I think I've seen two-phase power once, in a commercial building in
Philadelphia, built around 1905. All the high-power uses (HVAC, mostly) in
the building were actually driven off 208 or 480 volt three-phase, provided
by phase-converting transformers and switch gear. There were a handful
240-volt circuits that were stepped down (or tapped?) from the 480, and a
lot of the lighting was run off the 277-volt phase-to-neutral of the 480
circuits.
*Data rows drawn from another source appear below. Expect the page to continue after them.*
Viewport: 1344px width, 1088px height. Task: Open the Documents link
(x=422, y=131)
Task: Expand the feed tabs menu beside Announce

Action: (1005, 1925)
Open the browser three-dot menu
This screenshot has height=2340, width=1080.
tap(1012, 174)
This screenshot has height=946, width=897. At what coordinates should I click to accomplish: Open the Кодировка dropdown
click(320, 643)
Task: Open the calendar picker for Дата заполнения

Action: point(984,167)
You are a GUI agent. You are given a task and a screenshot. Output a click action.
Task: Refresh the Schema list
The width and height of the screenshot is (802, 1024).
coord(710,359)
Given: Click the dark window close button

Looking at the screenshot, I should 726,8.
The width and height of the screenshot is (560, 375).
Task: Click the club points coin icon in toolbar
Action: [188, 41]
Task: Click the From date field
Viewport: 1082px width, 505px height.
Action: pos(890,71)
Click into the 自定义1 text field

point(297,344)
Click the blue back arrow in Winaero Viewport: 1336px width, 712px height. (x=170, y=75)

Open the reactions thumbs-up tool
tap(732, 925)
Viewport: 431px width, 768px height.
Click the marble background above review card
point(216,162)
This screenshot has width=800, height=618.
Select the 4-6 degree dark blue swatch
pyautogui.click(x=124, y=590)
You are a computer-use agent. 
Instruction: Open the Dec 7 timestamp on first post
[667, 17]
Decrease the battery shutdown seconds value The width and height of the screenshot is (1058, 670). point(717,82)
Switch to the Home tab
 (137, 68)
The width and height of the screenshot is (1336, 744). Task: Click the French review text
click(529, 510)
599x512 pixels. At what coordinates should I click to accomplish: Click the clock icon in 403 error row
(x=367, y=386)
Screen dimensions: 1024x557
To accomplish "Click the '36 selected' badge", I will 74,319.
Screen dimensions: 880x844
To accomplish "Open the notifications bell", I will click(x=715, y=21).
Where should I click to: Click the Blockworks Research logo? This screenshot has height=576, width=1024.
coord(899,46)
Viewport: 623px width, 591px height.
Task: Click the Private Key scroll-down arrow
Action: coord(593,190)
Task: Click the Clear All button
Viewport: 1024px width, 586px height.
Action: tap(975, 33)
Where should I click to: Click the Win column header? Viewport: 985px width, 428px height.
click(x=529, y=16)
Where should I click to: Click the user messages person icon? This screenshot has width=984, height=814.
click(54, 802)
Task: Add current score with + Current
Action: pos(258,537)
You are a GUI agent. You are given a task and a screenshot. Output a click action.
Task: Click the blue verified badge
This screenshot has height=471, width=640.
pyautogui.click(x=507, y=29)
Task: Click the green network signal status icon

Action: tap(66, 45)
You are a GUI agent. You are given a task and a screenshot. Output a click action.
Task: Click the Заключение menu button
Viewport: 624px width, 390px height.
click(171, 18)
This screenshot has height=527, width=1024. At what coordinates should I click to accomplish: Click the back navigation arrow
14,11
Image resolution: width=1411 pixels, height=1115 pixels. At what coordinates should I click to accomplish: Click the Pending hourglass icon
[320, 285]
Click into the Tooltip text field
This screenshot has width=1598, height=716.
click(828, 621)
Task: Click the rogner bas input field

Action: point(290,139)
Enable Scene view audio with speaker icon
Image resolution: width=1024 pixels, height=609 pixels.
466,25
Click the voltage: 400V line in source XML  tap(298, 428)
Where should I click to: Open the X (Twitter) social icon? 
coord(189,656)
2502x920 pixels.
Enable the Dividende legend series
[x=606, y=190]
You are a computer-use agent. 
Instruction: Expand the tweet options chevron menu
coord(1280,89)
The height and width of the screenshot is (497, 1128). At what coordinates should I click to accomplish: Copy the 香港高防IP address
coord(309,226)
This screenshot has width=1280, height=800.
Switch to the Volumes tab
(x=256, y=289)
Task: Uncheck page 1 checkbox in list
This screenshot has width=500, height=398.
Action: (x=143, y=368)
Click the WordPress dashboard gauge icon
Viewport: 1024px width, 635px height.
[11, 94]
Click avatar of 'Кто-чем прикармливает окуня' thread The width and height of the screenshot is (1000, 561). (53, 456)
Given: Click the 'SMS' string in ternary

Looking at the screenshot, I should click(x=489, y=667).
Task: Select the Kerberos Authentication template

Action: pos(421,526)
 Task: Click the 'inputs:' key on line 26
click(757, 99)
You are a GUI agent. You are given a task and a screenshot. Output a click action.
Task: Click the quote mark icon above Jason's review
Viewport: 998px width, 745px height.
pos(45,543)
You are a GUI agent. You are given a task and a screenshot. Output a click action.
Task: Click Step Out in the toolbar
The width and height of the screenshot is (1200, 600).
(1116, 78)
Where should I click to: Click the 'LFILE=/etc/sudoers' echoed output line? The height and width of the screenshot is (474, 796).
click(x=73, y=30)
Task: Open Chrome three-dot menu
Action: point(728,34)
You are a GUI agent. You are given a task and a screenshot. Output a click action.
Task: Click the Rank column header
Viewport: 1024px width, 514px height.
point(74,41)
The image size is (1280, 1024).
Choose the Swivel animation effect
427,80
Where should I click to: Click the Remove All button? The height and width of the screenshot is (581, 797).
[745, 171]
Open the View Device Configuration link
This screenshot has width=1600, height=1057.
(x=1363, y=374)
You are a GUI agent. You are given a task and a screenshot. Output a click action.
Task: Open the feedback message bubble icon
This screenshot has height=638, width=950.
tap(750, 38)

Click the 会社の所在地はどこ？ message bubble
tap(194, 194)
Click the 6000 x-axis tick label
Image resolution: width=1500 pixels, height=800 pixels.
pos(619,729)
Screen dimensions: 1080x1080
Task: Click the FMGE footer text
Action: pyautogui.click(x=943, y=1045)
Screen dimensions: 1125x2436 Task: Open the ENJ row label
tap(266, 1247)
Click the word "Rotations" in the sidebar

The building electricians regarded the two-phase four-wire power
as a damned nuisance.

Two-phase is surely uncommon in the US, while split-single-phase is
ubiquitous.

On Sun, Feb 12, 2017 at 6:41 PM, Mike Thompson <miketh...@gmail.com> wrote:

>
>
> On Sun, Feb 12, 2017 at 4:34 PM, Warin <61sundow...@gmail.com> wrote:
>
>> On 13-Feb-17 10:25 AM, Tristan Anderson wrote:
>>
>> If two-phase power isn't currently in use anywhere, it simply means we
>> won't see any instances of the tag phases=2, just like how we'll never see
>> phases=17.  It doesn't make anything fundamentally wrong with the tagging
>> scheme.  I believe this is a good proposal that should be voted on.
>>
>>
>> There will need to be very careful wording of phases=2 to avoid American
>> mappers misusing this tag for 240v split single phase.
>>
> That is my concern. This is a typical mistake.
>
>>  I think there will be instances of phase=2 occurring in the USA,
>> possibly many instances.
>>
> Do you mean instances of the tag phase=2, or actual two phase power?